The underlying theme of the library of equations of
Phaser, and the Modules,
is the
study of qualitative properties of differential and difference
equations. There are two main stages in the numerical
study of a specific equation: dynamics and bifurcations.
Dynamics:
The first stage in this pursuit is to determine
the phase portrait of an equation by varying the initial
conditions. In particular, one would like to know
the limiting behavior of all the solutions of an equation
as time increases in forward or backward directions; i.e., one would like to
determine the "limit sets"
of all the solutions of an equation.
In general, these sets grow in complexity as the
dimension of the equation increases.
In one dimension, a solution of a
differential equation approaches an
equilibrium point in forward or backward time.
In two dimensions, the possible
limit sets are of three types: equilibria, periodic
orbits, and the collection of
equilibrium points with orbits joining them.

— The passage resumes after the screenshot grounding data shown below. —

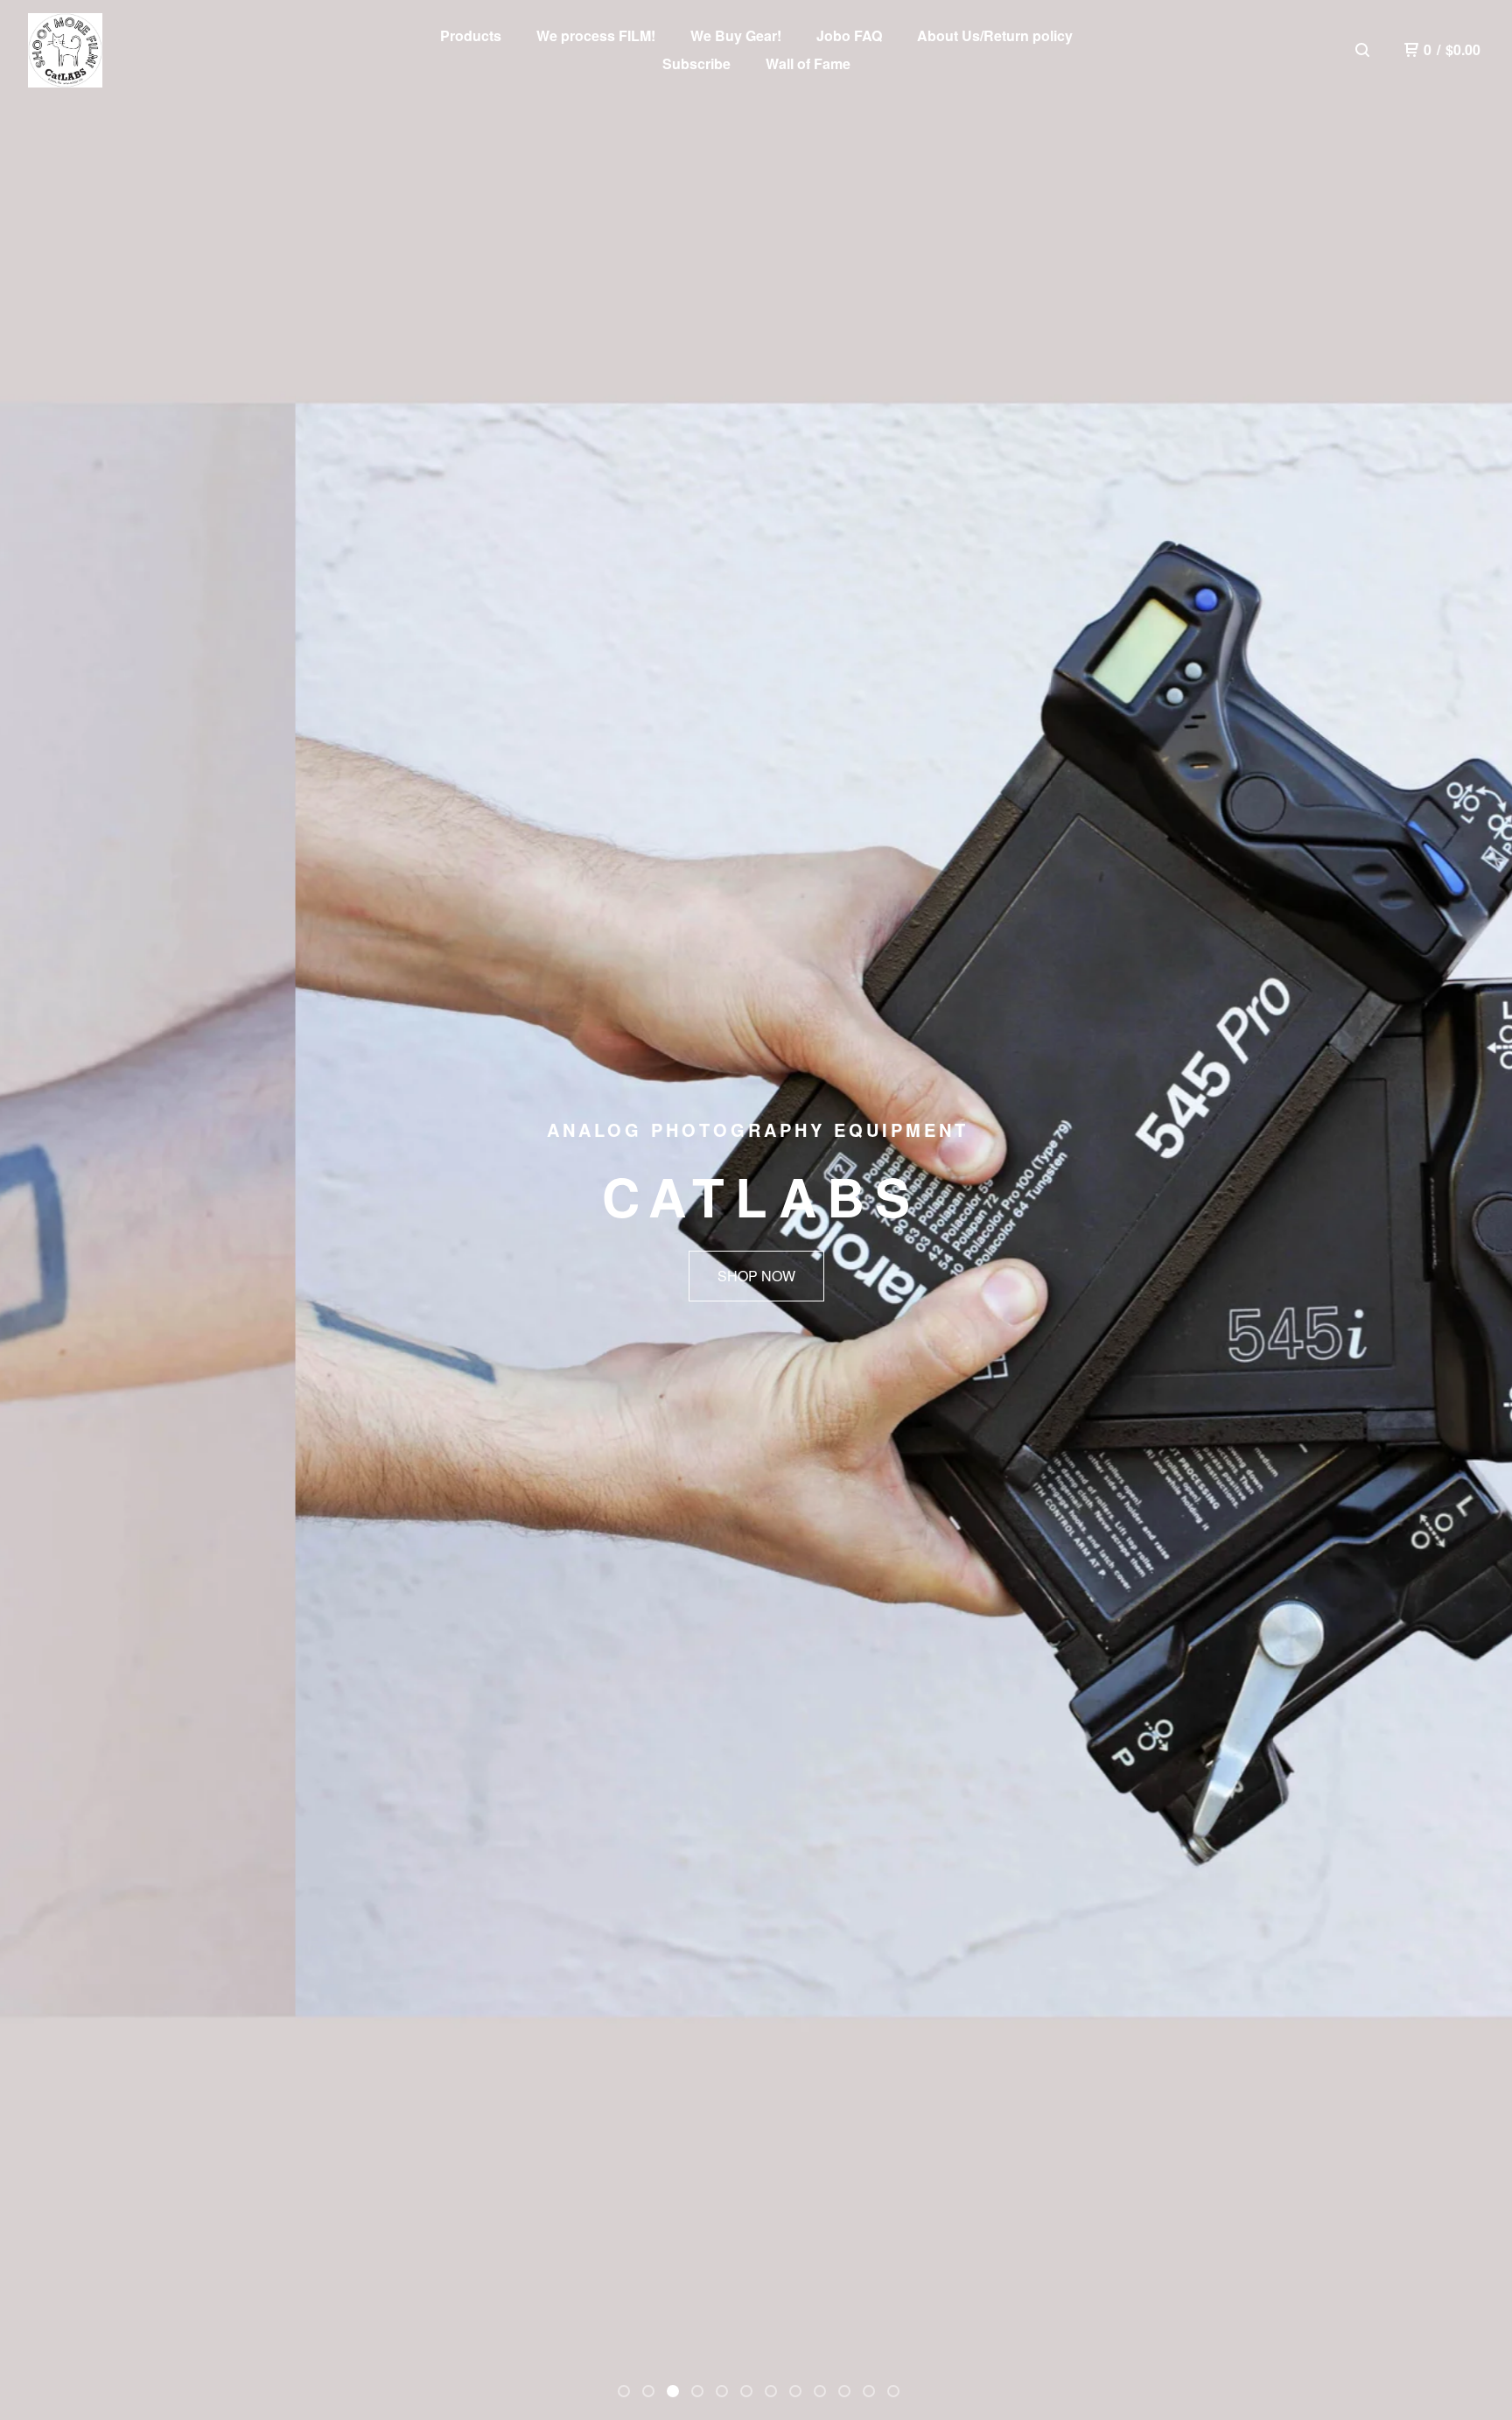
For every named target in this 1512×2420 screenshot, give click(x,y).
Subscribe (696, 63)
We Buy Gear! (735, 35)
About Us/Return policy (995, 35)
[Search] (1362, 50)
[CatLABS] (65, 50)
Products (470, 35)
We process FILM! (595, 35)
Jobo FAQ (849, 35)
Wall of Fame (808, 63)
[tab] (624, 2391)
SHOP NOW (756, 1276)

In three dimensions and higher, there are extremely
complicated examples of limiting behavior, with little hope
of a complete classification. A set that
attracts nearby solutions in forward time, but is more complicated
than an equilibrium point or a periodic orbit,
is called a strange or chaotic attractor.
In the case of difference equations, the situation
is still more complicated: even in one dimension,
there are examples not merely with fixed points and periodic
orbits, but also with strange attractors.
All these phenomena, and more, can be seen in the equations
stored in the libraries of Phaser and the Modules.
Bifurcations:
The second stage in this qualitative study
is to explore the possible changes in the phase
portrait of an equation as the equation itself is varied.
In applications, for example, many models contain
changeable parameters. Even when this is not the case, it may be
necessary to introduce parameters into a model
so that by changing them the "robustness"
of the system under small perturbations can be investigated.
The study of qualitative changes
(for example, variations
in the number or the stability type of equilibria)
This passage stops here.